** Start DATA ENTRIES **
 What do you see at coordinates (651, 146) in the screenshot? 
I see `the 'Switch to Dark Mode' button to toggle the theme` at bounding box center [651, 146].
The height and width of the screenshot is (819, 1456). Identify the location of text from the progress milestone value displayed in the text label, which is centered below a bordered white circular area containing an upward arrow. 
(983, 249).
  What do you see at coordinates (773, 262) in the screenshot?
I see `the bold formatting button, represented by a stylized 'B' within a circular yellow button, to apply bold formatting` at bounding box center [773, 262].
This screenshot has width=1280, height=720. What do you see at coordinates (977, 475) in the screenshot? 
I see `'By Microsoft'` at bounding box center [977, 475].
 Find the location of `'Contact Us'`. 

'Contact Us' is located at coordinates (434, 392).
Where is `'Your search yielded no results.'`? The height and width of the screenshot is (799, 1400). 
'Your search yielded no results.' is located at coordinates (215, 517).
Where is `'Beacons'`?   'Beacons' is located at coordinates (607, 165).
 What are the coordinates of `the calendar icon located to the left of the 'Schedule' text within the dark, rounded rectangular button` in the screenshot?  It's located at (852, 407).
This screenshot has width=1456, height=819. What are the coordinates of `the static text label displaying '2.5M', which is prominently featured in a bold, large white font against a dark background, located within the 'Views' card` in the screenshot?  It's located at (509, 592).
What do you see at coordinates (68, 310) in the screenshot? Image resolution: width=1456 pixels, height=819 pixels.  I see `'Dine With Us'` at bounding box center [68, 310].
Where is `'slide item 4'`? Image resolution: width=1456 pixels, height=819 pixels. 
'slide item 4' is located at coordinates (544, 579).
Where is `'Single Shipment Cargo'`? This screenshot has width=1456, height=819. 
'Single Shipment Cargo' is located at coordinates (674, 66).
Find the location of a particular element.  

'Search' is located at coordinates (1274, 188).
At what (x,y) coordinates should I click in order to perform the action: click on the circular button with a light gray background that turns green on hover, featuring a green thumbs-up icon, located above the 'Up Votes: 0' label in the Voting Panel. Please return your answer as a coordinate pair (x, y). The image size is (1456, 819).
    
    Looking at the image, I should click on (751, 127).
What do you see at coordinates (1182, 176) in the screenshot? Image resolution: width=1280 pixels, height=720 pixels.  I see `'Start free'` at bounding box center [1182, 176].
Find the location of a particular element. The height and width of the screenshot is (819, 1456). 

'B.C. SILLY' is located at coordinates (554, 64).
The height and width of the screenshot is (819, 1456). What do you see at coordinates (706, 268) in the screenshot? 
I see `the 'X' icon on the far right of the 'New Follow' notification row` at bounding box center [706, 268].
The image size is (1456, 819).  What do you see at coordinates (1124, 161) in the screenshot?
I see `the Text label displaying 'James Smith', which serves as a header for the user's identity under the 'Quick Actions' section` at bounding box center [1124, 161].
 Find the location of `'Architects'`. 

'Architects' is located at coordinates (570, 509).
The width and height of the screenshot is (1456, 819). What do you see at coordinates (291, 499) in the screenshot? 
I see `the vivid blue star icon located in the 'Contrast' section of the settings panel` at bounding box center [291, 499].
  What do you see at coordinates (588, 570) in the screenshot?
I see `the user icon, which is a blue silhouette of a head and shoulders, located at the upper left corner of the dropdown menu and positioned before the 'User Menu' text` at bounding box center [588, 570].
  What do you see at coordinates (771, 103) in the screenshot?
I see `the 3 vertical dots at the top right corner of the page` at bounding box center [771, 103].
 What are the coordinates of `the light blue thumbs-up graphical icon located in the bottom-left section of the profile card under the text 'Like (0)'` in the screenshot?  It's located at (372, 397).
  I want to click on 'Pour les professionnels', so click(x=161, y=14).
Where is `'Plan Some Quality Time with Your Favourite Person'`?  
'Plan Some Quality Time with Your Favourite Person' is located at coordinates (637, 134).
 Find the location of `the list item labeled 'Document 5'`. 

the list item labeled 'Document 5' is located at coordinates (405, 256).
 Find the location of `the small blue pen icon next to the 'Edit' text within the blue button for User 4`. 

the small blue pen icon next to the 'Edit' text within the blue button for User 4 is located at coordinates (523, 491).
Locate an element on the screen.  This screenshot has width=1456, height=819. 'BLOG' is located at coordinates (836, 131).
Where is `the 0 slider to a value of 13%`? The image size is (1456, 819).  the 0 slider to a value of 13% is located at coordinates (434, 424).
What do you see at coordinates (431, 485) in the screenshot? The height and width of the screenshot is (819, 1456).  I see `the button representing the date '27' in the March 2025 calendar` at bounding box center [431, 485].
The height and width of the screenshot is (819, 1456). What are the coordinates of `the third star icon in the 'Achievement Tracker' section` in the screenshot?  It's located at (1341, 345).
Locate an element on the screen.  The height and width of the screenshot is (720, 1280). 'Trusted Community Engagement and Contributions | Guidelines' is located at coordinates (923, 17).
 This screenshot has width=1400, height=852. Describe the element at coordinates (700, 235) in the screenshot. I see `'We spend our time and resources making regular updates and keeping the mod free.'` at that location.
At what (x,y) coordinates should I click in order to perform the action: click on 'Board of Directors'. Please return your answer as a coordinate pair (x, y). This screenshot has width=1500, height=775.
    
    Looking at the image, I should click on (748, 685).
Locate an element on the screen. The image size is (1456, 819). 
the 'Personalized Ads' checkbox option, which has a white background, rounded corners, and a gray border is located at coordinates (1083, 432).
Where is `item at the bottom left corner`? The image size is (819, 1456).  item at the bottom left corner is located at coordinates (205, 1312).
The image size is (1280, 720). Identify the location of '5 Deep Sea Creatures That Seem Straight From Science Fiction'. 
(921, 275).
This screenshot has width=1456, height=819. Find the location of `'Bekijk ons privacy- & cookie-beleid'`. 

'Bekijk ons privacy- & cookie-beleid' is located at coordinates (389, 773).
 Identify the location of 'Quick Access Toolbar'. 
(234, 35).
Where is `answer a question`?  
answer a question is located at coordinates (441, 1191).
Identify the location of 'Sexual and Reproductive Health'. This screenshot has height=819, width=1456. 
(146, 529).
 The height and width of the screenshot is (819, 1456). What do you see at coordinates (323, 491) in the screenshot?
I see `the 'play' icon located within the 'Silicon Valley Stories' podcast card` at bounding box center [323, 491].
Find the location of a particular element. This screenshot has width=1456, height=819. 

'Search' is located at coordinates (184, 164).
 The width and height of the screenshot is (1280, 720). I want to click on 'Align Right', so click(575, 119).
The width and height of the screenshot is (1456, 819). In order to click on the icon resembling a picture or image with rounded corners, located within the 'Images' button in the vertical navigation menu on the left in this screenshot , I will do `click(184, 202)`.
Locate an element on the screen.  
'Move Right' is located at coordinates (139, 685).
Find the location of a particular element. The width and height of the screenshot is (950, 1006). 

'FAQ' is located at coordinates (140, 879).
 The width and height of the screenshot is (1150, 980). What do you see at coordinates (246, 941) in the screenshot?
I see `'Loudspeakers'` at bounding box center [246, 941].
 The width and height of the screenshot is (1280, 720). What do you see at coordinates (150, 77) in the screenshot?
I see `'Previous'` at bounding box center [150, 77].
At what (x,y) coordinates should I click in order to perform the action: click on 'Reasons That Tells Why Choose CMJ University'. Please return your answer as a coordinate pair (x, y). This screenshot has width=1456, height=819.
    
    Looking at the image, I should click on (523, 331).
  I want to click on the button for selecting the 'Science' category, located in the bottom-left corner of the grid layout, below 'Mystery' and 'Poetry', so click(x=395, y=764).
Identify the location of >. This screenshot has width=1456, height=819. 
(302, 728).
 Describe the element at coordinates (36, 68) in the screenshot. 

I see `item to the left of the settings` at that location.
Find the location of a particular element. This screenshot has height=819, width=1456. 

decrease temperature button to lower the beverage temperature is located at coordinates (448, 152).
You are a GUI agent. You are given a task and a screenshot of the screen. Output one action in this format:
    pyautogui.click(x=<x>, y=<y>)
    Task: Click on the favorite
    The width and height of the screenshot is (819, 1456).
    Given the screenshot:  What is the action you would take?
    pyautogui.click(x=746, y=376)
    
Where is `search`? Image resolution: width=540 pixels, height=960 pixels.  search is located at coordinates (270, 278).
** End DATA ENTRIES **
Copy out the records word for word, from the line with "Find the location of a particular element. The height" to the line with "center [706, 268].", including both of those lines.

**WORKED ANSWER:**
Find the location of a particular element. The height and width of the screenshot is (819, 1456). 

'B.C. SILLY' is located at coordinates (554, 64).
The height and width of the screenshot is (819, 1456). What do you see at coordinates (706, 268) in the screenshot? 
I see `the 'X' icon on the far right of the 'New Follow' notification row` at bounding box center [706, 268].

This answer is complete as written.